State Bank of Pakistan (SBP) on Friday decided to raise its policy (target) rate by 150 basis points (bps) to 10 per cent, effective from December 3.
The decision was taken in light of the current and evolving macroeconomic situation in the country and the Monetary Policy Committee observed that further consolidation was required to ensure macroeconomic stability, an SBP statement said.
The economic data released since the last Monetary Policy Committee meeting in September shows that the positive impact of recent stabilisation measures has started to materialise gradually. Particularly, the current account deficit is showing early signs of improvement.
However, the near-term challenges to Pakistan's economy continue to persist with rising inflation, an elevated fiscal deficit, and low foreign exchange reserves. These concerns are also captured in the results of recent consumer and business confidence surveys.

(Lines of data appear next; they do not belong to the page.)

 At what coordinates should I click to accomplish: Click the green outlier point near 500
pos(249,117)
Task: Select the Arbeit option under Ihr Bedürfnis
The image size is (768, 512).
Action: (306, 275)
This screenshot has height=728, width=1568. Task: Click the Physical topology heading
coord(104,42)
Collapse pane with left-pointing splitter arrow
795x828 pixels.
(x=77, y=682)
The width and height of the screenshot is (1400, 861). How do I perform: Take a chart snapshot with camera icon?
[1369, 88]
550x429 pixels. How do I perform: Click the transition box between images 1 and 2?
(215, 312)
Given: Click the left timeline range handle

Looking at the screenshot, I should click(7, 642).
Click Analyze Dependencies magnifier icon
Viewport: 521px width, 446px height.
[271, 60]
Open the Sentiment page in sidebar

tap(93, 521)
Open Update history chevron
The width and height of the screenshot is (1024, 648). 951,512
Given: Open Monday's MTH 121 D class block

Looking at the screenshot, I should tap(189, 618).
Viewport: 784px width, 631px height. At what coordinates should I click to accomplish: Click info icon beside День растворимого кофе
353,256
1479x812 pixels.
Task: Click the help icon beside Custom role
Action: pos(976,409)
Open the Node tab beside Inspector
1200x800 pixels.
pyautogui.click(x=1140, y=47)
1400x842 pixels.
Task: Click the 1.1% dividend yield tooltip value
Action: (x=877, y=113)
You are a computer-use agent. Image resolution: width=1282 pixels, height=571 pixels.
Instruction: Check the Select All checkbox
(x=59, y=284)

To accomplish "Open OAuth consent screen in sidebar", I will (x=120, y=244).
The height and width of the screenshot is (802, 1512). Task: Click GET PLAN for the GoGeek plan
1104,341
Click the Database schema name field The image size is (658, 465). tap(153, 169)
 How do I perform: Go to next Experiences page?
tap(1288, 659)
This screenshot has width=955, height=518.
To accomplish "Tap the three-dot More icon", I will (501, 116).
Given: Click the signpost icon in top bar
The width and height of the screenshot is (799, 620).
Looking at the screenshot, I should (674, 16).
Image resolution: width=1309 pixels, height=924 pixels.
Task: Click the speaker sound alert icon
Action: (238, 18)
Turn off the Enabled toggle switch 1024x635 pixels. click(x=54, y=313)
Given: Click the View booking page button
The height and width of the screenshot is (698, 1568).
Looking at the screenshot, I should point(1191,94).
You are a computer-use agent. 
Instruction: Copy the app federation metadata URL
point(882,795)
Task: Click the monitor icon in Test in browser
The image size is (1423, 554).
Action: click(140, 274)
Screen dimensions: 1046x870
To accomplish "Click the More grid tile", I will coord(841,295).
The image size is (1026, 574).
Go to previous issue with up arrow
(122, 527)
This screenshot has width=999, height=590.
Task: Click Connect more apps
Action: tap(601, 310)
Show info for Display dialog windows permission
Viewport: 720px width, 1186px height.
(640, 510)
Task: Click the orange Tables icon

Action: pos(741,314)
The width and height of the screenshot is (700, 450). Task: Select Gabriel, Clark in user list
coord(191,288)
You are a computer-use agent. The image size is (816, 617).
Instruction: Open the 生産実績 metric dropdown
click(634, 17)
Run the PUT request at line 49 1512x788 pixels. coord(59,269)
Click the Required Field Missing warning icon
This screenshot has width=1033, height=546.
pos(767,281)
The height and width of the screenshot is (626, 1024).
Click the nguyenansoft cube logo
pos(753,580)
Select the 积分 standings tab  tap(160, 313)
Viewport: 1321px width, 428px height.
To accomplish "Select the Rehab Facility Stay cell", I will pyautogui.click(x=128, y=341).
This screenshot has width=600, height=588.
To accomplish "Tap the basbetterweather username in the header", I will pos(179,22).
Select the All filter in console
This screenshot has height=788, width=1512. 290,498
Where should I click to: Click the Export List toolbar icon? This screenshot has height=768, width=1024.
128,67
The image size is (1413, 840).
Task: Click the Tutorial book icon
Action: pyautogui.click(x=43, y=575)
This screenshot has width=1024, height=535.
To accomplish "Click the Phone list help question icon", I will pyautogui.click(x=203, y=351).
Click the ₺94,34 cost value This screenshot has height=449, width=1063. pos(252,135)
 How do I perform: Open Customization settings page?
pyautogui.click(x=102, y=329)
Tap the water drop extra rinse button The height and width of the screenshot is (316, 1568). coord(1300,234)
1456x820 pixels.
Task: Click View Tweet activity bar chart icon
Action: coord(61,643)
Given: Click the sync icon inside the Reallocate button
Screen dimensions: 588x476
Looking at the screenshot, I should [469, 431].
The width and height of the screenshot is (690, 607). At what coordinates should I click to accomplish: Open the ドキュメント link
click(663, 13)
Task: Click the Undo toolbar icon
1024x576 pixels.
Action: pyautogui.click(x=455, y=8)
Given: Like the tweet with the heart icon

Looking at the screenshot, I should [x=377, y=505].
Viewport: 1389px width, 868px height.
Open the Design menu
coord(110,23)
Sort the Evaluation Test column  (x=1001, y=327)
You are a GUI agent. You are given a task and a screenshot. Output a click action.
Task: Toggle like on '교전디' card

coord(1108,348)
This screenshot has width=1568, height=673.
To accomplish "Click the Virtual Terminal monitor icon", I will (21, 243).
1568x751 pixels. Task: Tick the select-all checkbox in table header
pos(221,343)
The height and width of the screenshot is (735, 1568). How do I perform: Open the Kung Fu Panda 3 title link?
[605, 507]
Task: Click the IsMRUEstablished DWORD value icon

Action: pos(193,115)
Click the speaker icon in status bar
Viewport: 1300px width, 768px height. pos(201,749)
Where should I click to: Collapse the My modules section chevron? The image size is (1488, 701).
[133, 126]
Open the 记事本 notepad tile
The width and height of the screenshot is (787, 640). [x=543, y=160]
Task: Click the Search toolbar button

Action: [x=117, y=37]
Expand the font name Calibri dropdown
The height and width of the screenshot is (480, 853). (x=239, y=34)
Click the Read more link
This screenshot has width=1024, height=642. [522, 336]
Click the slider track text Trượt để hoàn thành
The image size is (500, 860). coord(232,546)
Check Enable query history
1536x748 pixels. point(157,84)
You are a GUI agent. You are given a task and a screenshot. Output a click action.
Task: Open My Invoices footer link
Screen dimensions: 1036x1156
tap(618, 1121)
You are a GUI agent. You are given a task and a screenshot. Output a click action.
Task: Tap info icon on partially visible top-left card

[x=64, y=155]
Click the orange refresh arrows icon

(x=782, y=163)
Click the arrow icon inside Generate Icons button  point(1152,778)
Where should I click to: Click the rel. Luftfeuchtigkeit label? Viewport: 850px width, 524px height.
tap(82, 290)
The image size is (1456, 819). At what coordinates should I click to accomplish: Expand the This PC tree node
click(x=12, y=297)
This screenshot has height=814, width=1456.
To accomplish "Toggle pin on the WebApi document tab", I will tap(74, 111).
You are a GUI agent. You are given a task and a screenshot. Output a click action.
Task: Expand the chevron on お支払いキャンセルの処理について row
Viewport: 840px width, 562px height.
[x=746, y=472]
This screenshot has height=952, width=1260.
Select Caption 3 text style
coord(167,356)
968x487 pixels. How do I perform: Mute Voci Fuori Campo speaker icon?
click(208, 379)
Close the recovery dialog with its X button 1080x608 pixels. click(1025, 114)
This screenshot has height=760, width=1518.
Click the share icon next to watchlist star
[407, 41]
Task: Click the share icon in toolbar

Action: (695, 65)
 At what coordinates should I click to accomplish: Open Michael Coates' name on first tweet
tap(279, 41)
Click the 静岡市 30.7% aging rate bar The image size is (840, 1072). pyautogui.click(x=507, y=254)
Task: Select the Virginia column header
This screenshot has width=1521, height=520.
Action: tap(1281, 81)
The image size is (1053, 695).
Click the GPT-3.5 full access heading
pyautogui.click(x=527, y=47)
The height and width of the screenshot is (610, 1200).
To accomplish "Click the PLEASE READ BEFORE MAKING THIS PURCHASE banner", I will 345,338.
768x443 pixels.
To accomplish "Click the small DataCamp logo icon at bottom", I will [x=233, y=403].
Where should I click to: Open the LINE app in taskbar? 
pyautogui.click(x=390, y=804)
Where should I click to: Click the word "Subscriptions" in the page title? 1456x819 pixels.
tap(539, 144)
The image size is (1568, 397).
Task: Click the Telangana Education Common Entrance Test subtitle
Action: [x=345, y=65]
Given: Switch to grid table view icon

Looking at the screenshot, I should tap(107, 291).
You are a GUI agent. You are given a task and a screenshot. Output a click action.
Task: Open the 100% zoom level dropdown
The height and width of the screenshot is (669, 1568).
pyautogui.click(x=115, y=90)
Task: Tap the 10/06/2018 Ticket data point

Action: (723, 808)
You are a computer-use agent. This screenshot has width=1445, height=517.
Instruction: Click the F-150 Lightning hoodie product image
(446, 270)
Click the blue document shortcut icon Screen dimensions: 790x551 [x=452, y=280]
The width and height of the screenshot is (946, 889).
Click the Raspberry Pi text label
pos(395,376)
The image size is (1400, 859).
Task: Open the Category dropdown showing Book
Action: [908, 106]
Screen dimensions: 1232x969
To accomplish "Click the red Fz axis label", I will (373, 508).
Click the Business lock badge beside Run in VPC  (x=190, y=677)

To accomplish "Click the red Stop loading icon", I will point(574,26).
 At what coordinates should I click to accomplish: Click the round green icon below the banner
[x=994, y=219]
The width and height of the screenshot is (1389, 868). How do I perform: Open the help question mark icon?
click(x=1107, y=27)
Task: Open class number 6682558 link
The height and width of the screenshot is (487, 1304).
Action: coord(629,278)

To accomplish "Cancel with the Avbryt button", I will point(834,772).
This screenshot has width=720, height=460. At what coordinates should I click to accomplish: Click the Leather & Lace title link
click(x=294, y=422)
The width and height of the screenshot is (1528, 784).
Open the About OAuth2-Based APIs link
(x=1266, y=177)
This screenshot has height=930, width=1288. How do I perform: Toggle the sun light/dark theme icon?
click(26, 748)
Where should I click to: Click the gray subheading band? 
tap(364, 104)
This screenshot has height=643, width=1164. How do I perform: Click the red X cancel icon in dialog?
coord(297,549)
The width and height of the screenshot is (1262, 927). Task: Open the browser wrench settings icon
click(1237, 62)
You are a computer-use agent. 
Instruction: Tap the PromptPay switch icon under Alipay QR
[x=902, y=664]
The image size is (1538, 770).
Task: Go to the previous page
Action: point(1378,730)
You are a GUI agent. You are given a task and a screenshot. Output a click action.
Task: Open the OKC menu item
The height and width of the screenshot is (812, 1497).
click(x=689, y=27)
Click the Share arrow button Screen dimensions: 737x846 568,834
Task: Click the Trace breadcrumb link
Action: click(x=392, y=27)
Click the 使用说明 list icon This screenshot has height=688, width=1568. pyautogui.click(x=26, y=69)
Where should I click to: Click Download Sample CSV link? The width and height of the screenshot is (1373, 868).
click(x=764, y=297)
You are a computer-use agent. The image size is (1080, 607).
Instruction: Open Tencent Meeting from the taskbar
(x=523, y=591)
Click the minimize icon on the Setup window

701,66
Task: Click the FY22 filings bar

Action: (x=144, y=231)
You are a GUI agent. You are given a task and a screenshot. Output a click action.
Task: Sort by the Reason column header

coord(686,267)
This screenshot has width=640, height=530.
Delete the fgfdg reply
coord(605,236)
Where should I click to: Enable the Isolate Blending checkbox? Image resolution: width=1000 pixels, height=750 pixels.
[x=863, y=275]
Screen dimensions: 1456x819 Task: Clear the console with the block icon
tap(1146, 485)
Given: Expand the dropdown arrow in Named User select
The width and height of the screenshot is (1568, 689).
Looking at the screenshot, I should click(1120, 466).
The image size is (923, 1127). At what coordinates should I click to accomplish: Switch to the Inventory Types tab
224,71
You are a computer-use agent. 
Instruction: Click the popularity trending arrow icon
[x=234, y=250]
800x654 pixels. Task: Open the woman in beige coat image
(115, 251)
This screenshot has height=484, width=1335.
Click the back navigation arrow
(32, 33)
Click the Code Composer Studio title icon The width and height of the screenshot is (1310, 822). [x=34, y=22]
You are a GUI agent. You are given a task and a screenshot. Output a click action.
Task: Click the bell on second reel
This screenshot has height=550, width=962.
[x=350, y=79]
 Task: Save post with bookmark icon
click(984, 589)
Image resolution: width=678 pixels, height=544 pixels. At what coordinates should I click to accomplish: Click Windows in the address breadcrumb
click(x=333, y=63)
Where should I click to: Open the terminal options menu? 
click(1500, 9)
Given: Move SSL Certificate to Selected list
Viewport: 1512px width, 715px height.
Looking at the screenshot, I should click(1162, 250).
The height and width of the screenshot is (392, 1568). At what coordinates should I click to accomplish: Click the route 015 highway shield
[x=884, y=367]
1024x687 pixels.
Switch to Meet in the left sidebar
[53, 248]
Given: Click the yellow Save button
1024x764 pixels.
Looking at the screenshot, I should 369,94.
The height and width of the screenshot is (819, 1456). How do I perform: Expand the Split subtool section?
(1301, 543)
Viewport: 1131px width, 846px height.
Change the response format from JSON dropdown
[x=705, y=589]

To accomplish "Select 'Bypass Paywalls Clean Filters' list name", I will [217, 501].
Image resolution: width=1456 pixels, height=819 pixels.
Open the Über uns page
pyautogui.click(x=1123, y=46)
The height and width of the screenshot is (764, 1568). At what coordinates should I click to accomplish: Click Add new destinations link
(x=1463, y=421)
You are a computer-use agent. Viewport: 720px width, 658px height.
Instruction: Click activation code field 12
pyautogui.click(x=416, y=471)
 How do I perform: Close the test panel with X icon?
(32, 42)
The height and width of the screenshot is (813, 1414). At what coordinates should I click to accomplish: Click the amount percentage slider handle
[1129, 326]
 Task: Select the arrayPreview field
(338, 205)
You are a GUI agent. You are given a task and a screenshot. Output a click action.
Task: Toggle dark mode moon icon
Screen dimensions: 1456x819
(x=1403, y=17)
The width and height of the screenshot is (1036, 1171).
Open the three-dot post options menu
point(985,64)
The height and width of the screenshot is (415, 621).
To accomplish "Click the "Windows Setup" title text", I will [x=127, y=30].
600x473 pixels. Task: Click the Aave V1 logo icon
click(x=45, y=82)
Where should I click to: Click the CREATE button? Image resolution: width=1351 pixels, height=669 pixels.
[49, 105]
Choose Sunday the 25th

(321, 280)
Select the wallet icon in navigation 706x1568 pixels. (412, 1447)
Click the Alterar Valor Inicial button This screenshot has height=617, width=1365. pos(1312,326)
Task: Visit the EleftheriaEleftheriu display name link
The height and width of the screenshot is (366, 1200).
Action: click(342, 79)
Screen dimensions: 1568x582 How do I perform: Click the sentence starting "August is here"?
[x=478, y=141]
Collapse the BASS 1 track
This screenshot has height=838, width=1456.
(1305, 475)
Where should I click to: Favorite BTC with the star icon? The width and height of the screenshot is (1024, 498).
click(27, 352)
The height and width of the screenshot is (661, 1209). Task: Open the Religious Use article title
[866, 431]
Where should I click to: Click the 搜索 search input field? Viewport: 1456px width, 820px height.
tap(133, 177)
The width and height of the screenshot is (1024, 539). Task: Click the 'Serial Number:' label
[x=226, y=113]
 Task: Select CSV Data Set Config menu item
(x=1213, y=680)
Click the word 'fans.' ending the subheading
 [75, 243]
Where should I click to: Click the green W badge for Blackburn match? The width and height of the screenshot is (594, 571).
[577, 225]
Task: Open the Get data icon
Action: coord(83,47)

Average headline CPI inflation during the first four months of FY19 has increased to 5.9 per cent as compared to 3.5 per cent in the corresponding period of FY18.
This trend is even more pronounced for core inflation, which indicates growing inflationary pressures in the economy. A disaggregated analysis reveals that this is due to both, demand and supply-side factors.
Considering these developments, SBP projects average headline CPI inflation for FY19 in the forecast range of 6.5-7.5 per cent, above the annual target of 6 per cent.
Although the recent decline in international oil prices could potentially play a positive role in slowing down the current inflation trajectory, the risks currently remain tilted towards the downside.
Taking a lead from the recent large-scale manufacturing data, economic activity is expected to witness a notable moderation during FY19 reflecting a short-term cost of pursuing macroeconomic stability.
The lagged impact of the 275 basis point increase in the policy rate since January 2018 and other policy measures is likely to contain domestic demand during the current fiscal year.
Furthermore, initial estimates for major crops, except wheat, are expected to fall short of levels achieved in the last year. The slowdown in commodity producing sectors is expected to limit the expansion in the services sector as well.
In this backdrop, SBP projects real GDP growth for FY19 at slightly above 4 per cent.
On the external front, import growth decelerated to 5.8 per cent during Jul-Oct FY19 from 26.3 per cent recorded in the same period last year reflecting the impact of recent tightening measures.
Even this growth in imports is mainly explained by an increase in the oil import bill because of higher international oil prices. Non-oil imports contracted by 4 per cent in the first four months of FY19.
This, along with a continued increase in exports and workers remittances, narrowed the external current account deficit from US$5.1 billion in Jul-Oct FY18 to US$4.8 billion in Jul-Oct FY19; a net improvement of 4.6 per cent.
Despite these positive developments, SBPs net liquid foreign exchange reserves remained under pressure falling to US$8.1 billion as of November 23, 2018 from US$9.8 billion at the end of FY18.
Going forward, there is an expectation of receiving higher foreign inflows from both private and official sources during the second half of FY19. Furthermore, recent bilateral arrangements including the deferred oil payments facility would also be available to the market from January 2019 onwards.
The projected decrease in the current account deficit, that could be further supported by the recent decline in international oil prices will instill confidence in the foreign exchange market. These developments would help reduce pressures on SBPs net liquid foreign exchange reserves.
In the first four-and-a-half months of FY19, statistics show that almost all liquidity in the banking system is generated through an increase in the Net Domestic Assets (NDA) as the Net Foreign Assets (NFA) continued to contract. Besides the increase in budgetary borrowings from SBP, relatively higher credit flows to the private sector have been the major contributors to an increase in NDA.
Despite contractionary monetary conditions, an increase in working capital needs due to capacity additions in the last three years and recent substantial increases in input prices, are the main reasons behind relatively higher credit flows to the private sector.
After considering all of these developments, the Monetary Policy Committee noted that continued inflationary pressure (and rising inflationary expectations) needs to be checked; real interest rates remain low; although narrowing, the current account deficit is still high and the fiscal deficit remains elevated; and unfolding global developments, particularly the gradual but consistent normalisation of monetary policy in the developed economies demands proactive domestic monetary management.